Hosted by TCF’s Bernard L. Schwartz Rediscovering Government Initiative, Building the Bridge brought together leading experts for a full-day conference on April 14 to discuss ways to solve the national infrastructure crisis.
From government to academia and think tanks to the private sector, a diverse group of panelists and speakers tackled this twofold problem. Together, they discussed innovative solutions to the infrastructure revenue issue, as well as ways to improve our infrastructure priorities to make investments more efficient.
TCF fellow Jeff Madrick, who leads the Rediscovering Government Initiative, kicked off the day with a sober appraisal of the infrastructure crisis. He noted that investing in public works has always been a political issue, even when the need for them has been eminently clear.

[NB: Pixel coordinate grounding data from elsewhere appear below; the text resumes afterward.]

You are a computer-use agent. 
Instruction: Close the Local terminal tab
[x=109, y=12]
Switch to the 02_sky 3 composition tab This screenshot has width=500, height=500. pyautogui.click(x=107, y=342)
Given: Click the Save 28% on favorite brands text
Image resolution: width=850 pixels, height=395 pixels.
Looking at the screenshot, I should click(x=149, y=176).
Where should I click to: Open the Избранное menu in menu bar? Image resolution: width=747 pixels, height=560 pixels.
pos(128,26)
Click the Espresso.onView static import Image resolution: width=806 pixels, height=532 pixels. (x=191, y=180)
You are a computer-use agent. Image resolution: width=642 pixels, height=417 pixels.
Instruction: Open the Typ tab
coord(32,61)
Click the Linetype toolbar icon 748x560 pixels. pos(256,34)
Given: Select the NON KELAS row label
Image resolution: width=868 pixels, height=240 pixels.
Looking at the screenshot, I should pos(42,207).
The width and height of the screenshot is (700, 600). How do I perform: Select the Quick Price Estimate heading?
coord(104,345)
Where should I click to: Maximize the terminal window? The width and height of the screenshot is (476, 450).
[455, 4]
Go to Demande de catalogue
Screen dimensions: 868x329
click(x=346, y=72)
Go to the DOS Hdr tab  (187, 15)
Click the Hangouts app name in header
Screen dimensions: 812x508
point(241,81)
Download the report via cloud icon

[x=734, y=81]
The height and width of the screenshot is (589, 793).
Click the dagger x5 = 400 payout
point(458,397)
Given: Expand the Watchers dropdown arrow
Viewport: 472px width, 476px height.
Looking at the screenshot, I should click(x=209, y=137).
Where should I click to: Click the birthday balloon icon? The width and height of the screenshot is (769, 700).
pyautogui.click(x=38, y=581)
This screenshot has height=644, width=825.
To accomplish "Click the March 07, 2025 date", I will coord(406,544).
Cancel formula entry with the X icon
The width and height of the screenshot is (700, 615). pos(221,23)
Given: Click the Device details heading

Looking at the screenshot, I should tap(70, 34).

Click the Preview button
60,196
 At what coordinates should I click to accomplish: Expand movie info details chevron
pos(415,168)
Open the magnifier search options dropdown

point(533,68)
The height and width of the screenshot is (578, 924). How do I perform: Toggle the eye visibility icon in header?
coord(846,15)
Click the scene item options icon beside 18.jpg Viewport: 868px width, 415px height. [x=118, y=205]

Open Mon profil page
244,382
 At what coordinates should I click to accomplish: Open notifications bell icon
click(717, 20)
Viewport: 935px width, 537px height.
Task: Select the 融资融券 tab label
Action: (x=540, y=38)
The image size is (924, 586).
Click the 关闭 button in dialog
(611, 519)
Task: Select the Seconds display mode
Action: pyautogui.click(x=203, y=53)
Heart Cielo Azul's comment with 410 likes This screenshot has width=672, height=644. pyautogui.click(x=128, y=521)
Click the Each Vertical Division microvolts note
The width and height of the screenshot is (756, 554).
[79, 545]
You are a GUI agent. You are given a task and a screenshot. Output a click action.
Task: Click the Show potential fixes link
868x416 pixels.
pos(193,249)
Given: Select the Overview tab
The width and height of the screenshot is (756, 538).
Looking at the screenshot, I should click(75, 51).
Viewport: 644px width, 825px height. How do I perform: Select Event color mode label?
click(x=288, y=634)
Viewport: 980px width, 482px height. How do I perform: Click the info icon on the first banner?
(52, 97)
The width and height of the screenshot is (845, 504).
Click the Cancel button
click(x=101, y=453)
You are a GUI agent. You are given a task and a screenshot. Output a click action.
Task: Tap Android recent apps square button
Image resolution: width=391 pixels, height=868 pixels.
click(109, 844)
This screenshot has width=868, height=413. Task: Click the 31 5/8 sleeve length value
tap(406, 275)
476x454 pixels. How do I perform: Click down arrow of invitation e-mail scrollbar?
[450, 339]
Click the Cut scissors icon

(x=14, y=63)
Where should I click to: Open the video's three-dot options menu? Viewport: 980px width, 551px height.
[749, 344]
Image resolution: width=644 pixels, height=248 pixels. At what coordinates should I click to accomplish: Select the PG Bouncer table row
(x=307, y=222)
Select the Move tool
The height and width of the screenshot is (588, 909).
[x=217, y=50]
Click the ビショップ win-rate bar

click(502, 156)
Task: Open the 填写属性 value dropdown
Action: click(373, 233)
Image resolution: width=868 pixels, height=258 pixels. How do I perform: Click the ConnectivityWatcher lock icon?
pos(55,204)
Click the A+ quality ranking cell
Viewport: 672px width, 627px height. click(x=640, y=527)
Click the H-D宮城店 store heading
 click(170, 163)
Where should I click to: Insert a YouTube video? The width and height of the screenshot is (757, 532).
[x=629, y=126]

Following Madrick’s opening remarks, Rep. Earl Blumenauer (D-OR) delivered the conference’s keynote address. He called for an increase in the federal gas tax (which hasn’t been raised since 1993), noting that even conservative darling Ronald Reagan called on Congress to raise it in 1982. Blumenauer also proposed an eventual move away from the gas tax toward a tax on Vehicle Miles Traveled, which would address the increasing fuel efficiency of the cars on our roads. You can watch his entire speech here:
The first panel discussion of the day addressed the twin issues of infrastructure funding and financing. Panelist Aaron Klein of the Bipartisan Policy Center noted that the terms are often confused, but represent two very different conceptions of who should pay for a piece of infrastructure over its lifecycle. Pointing to the declining value of the gas tax and the popularity of low-interest federal loan programs such as TIFIA, Klein remarked that the federal government is moving away from its role as an infrastructure funder and increasing its role as an infrastructure financier, traditionally a responsibility assumed by state and local governments.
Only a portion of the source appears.